Görüldüğü üzere, eserin teslimi için yükleniciye ilk ihtarnameyi gönderen davacı arsa sahipleridir. İhtarname tarihi itibariyle, nerdeyse sözleşmelerden itibaren 9-10 yıllık bir süre geçmiştir. Yüklenici bu tarihe kadar, arsa sahiplerine, 157 no.lu parsel üzerindeki eski yapının tahliye edilerek arsanın teslimi için herhangi bir ihtar göndermemiştir. Dosyada böyle bir ihtarnameye rastlanmamış olup, yüklenicinin de bu yönde bir savunması yoktur. Yüklenici, her ne kadar 157 no.lu parseldeki eski yapı tahliye edilmediği için inşaatları tamamlayamadığını savunmakta ise de bu parselde yapı ruhsatı alarak, kendisi tarafından öğrenci yurdu olarak işletilmek üzere 15 katlı A blok inşaatını tamamlamış, D blok inşaatını karkas seviyesine getirmiştir. Aradan bunca zaman geçmesine rağmen edimini yerine getirmeyen davalı yüklenicinin, parsel üzerindeki eski yapıda oturan arsa sahiplerine oturacakları bir konut teklif ve tahsis etmeden, onların tahliyesini istemesi hakkın kötüye kullanılması niteliğindedir.

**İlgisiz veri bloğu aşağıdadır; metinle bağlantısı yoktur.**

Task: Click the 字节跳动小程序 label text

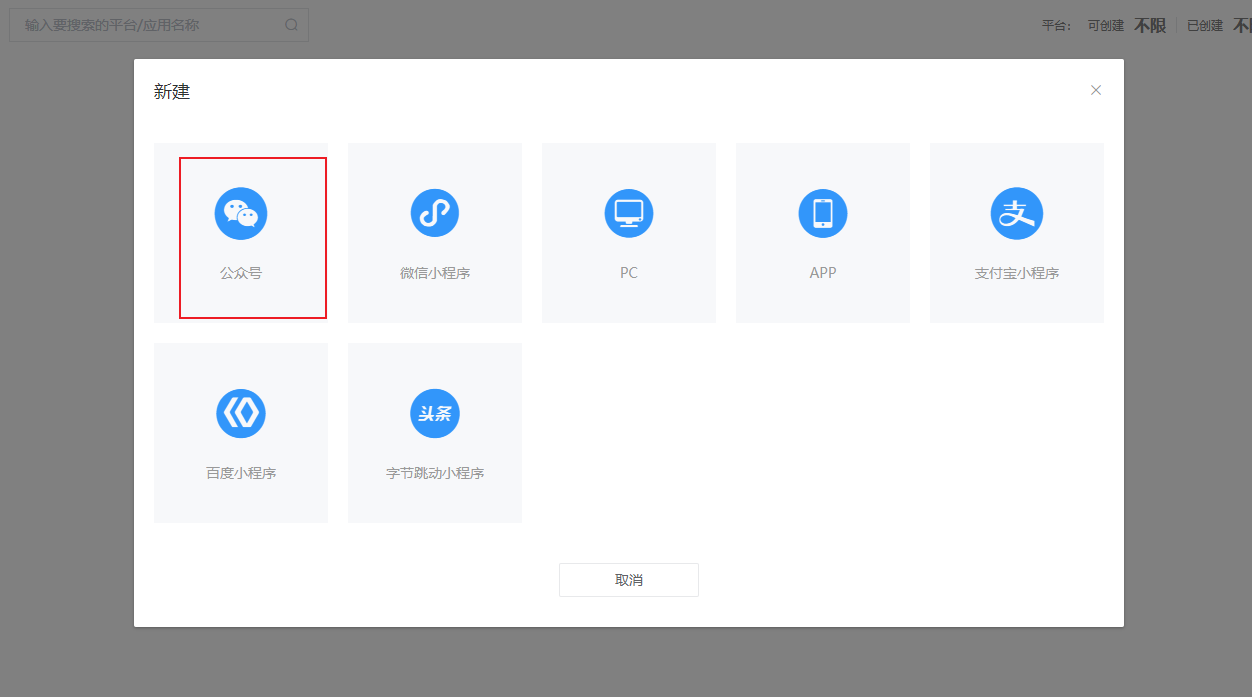Action: tap(435, 473)
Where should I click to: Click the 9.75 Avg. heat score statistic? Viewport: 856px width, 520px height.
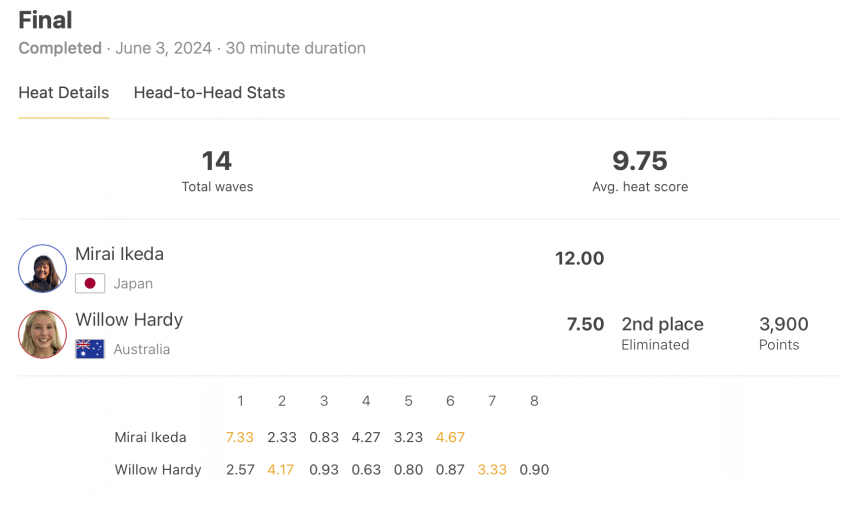(x=640, y=171)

Davacı arsa sahipleri, 2003 yılında gönderdikleri ihtarname ve vekaletten azil ile sözleşmeden dönme iradelerini ortaya koymuşlardır.
Diğer yandan, sözleşmeden itibaren dava tarihi itibariyle yaklaşık 20 yıl geçmiş, dosyaya yansıdığı kadarıyla, bu süreçte, taraflar arasında ceza soruşturması ve kovuşturmasına konu bir takım hadiseler yaşanmıştır.

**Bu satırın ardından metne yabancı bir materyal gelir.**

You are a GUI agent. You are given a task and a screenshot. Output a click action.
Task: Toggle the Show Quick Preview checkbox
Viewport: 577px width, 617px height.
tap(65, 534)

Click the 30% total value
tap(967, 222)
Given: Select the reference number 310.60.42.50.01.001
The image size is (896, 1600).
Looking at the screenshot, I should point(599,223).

Bu durumda, davacı arsa sahipleri yönünden makul bekleme süresi dolduğu gibi taraflar arasındaki güven ilişkisi bozulmuş ve sözleşmenin akibeti belirsiz hale gelmiştir. Davacı arsa sahiplerini artık bu sözleşme ile bağlı tutmak, Anayasadan kaynaklı mülkiyet hakkını özüne zarar verici niteliktedir. Sözleşme gereklerine uygun özenle davranmayıp, temerrüde düşen yükleniciye karşı, davacı arsa sahiplerince, sözleşmenin geriye etkili feshine ilişkin hakkın (dönme hakkı) kullanılmasında hukuka aykırı bir yön bulunmamakta olup, bu istemin kabulü ile tazminat istemleri yönünden de inceleme yapılıp, sonucuna göre bir karar verilmesi gerekirken, yanılgılı gerekçeyle yazılı şekilde hüküm tesis doğru olmamış, kararın, asıl ve birleşen davalarda, hükmü temyiz eden davacılar yararına bozulması gerekmiştir.

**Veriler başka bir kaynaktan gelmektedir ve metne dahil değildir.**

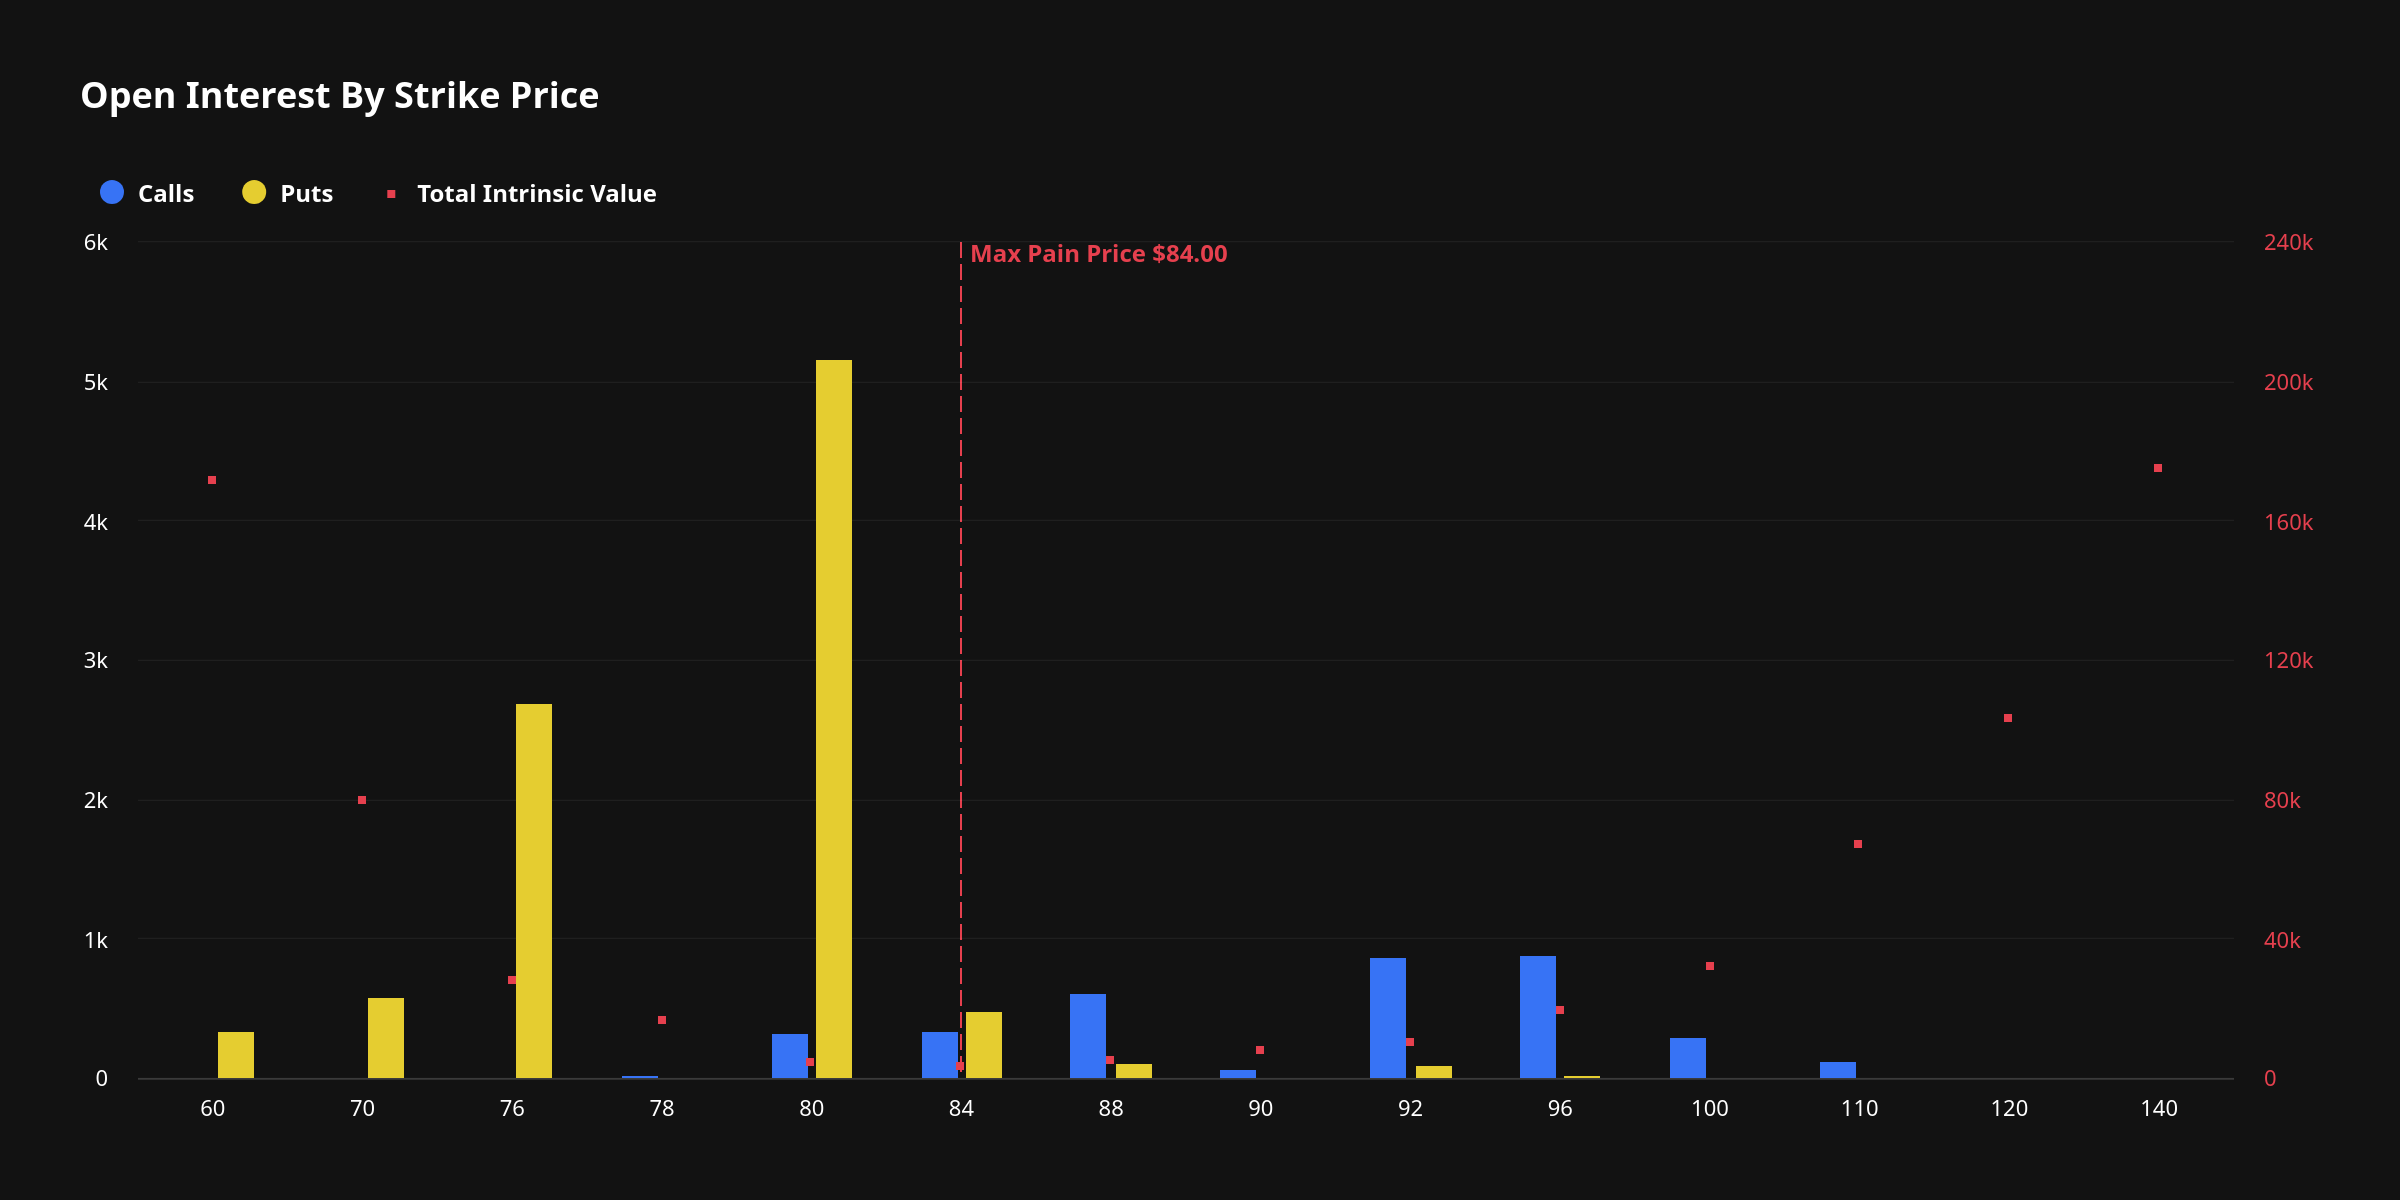
Task: Click the tallest yellow put bar at strike 80
Action: pyautogui.click(x=833, y=720)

SONUÇ: Yukarıda açıklanan nedenlerle, asıl ve birleşen davalarda davacılar ...,...... ve ... vekilinin temyiz itirazlarının kabulü ile hükmün, adı geçen davacılar yararına BOZULMASINA, temyiz peşin harcın talep halinde temyiz edenlere iadesine, vekilleri Yargıtay duruşmasında hazır bulunduğunda, lehlerine takdir olunan 3.815,00 TL duruşma vekalet ücretinin, asıl ve birleşen davalarda davalı ...'ndan tahsili ile davacılara ödenmesine, 22.03.2022 tarihinde kesin olmak üzere oy birliği ile karar verildi.